TASK PROMPT >> Render the data as a numbered list, starting at the line that contains "You are a GUI" and ending after the line that contains "This screenshot has", leaving out any blank lines.

____ EXERCISE INPUTS

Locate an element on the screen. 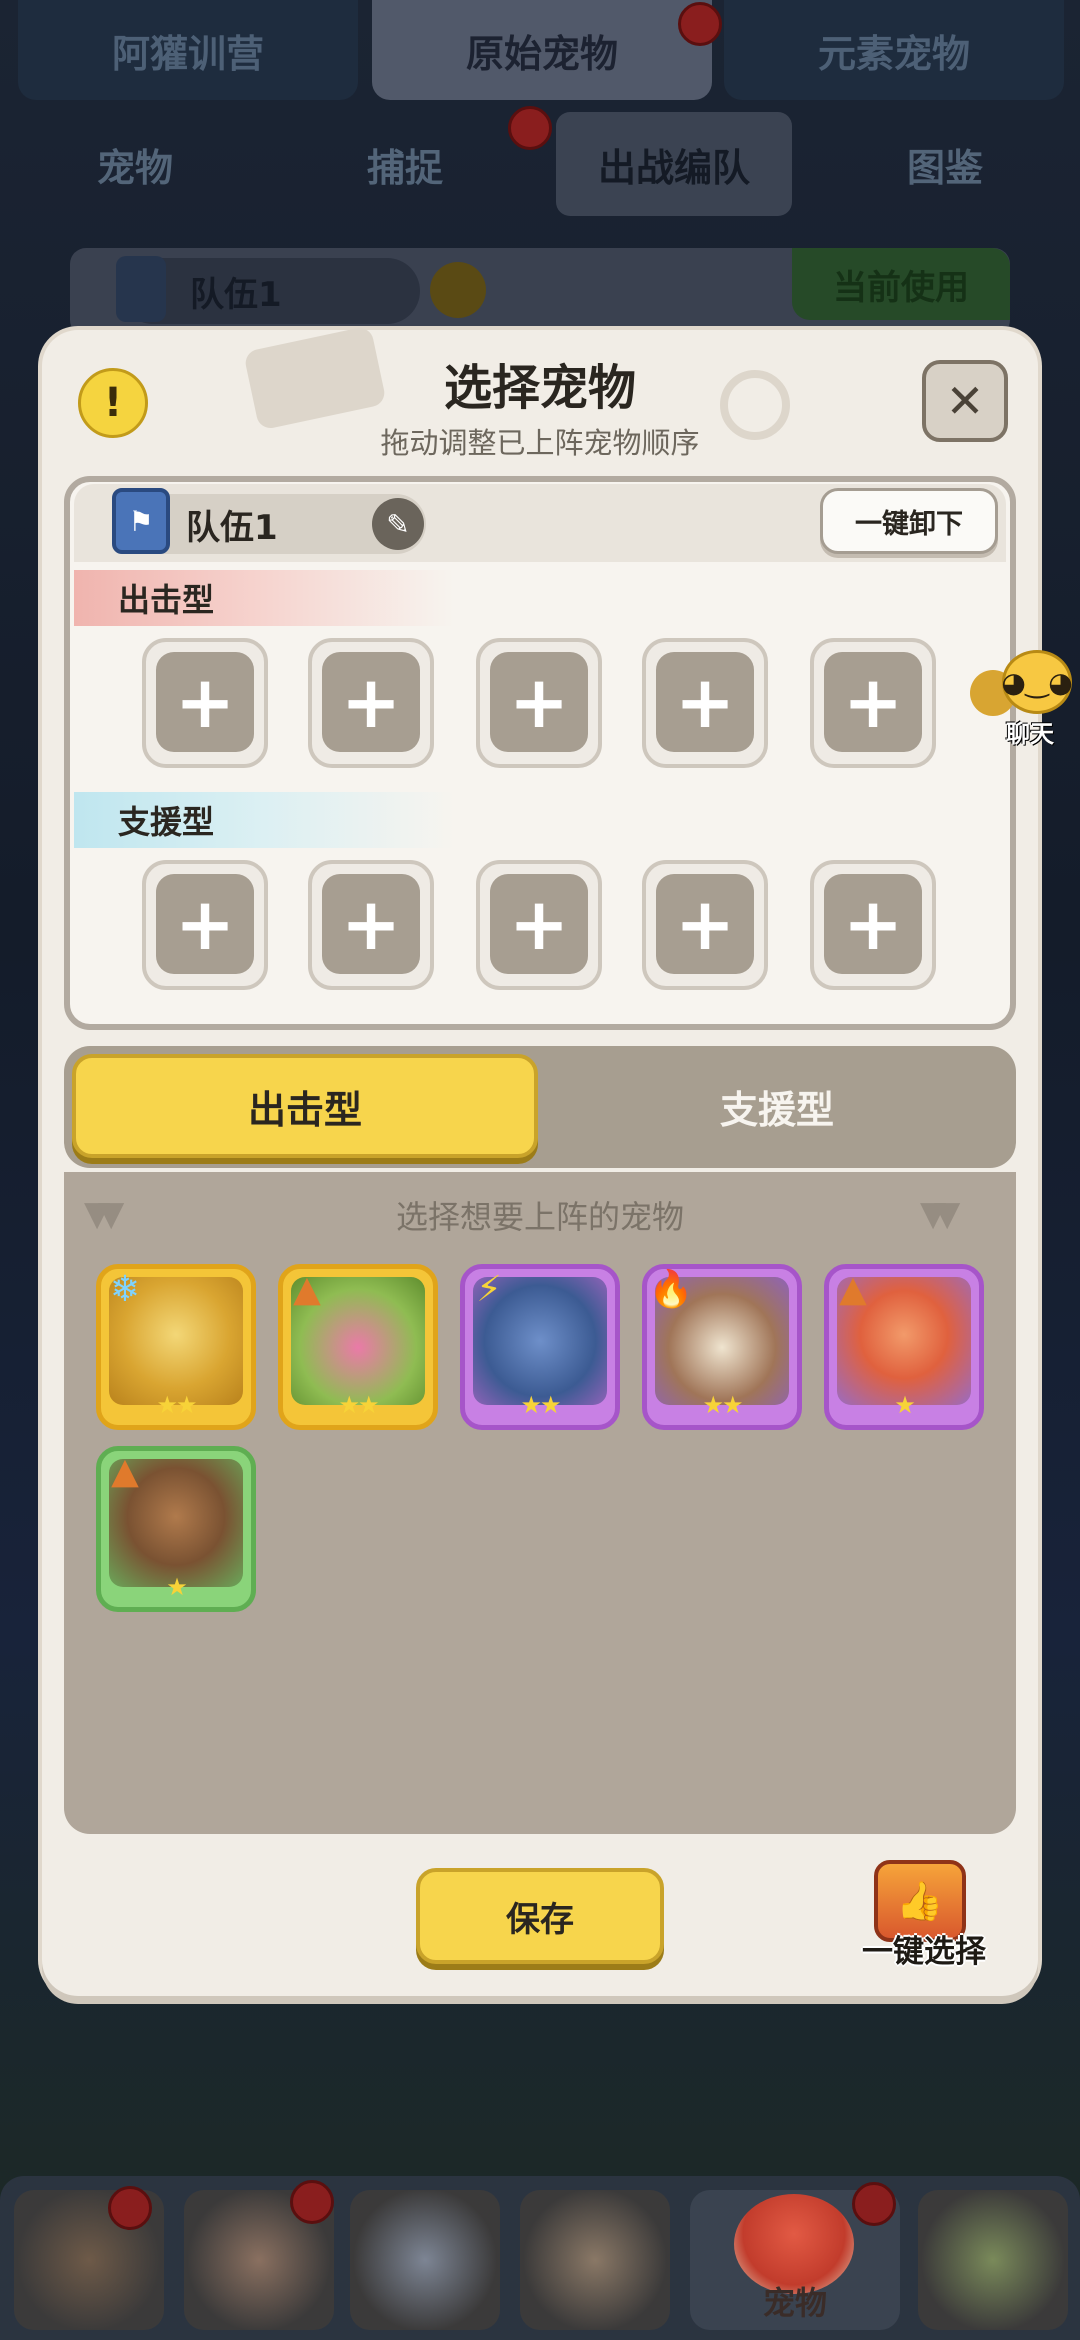 Image resolution: width=1080 pixels, height=2340 pixels. close-button: ✕ is located at coordinates (965, 401).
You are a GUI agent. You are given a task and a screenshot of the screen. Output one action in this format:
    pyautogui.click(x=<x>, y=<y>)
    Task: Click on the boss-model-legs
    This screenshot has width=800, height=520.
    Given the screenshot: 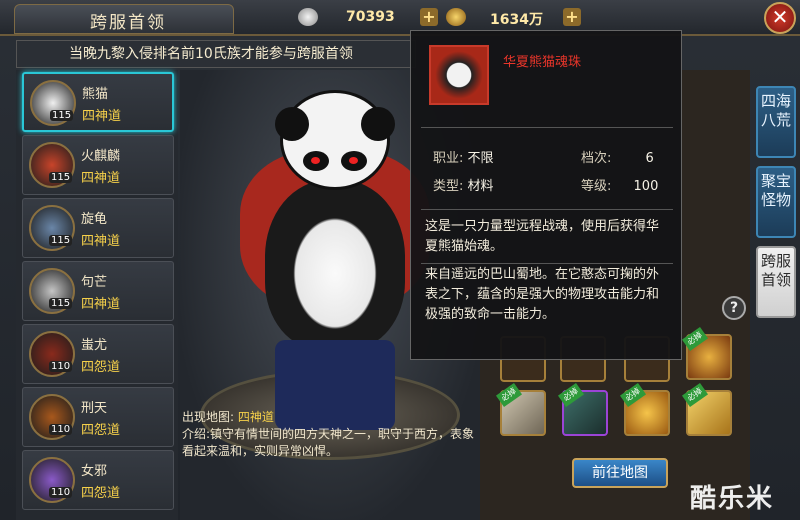 What is the action you would take?
    pyautogui.click(x=335, y=385)
    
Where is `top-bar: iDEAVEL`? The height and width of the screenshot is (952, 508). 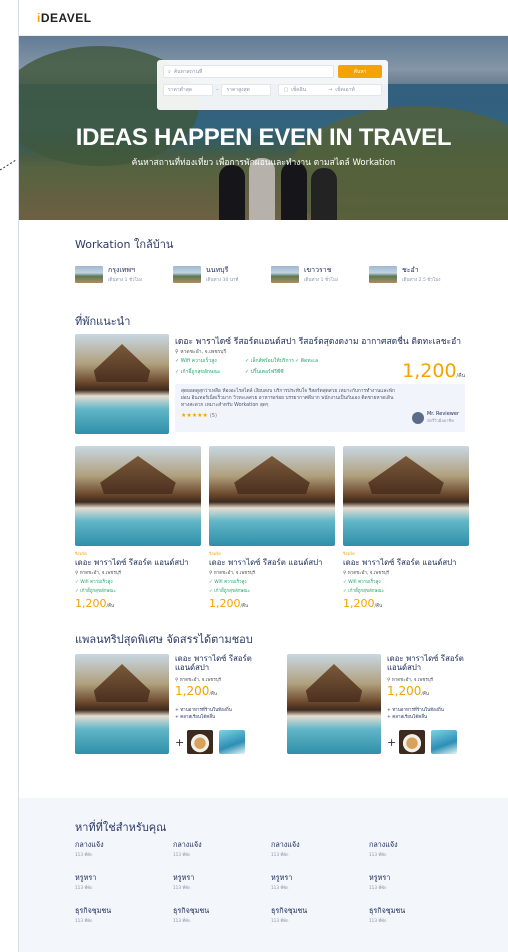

________

RESPONSE TO THIS EXERCISE >>
1. You are a GUI agent. You are given a task and a screenshot of the screen. Output one action in this format:
2.     pyautogui.click(x=<x>, y=<y>)
3.     Task: Click on the boss-model-legs
4.     This screenshot has width=800, height=520.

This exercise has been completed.